The design of Minerva’s Den is much darker and moody than many other areas of Rapture and often carries a feel much more akin to that of the original Bioshock than Bioshock 2. There are a number of areas that players can choose to travel to if they wish to explore more of Minerva’s Den, but these are not required by the main narrative. Some of these simply allow players to stock up on munitions and health packs, but others further explore the history of Minerva’s Den. Unfortunately, a few of the questions brought up by exploring these areas are never answered by the narrative’s conclusion.
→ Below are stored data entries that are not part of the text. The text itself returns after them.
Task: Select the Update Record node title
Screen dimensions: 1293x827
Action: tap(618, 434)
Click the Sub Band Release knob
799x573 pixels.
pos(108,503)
Minerva’s Den is a nice addition to the overarching tale of Rapture, but is still very much self-contained. While players may find a few audio diaries by Andrew Ryan, the only character that makes an appearance both outside and inside Minerva’s Den is Tenenbaum, and the story of Sigma, Porter, and Wahl doesn’t extend past this DLC or play into the main events of Bioshock 2 in any way. While the story of Minerva’s Den doesn’t explain much of anything until (quite literally) the last fifteen minutes of the gameplay, the payoff is quite good and delivers a solid plot twist that keeps with Bioshock tradition. In the end, Minerva’s Den is easily the weakest of the three pieces of Bioshock 2 DLC, but is still a great addition to any fan’s collection.
My rating: 8 (out of 10)*
*(rating applies solely to downloadable content, not its inclusion with the content on the original game disc or other downloadable content)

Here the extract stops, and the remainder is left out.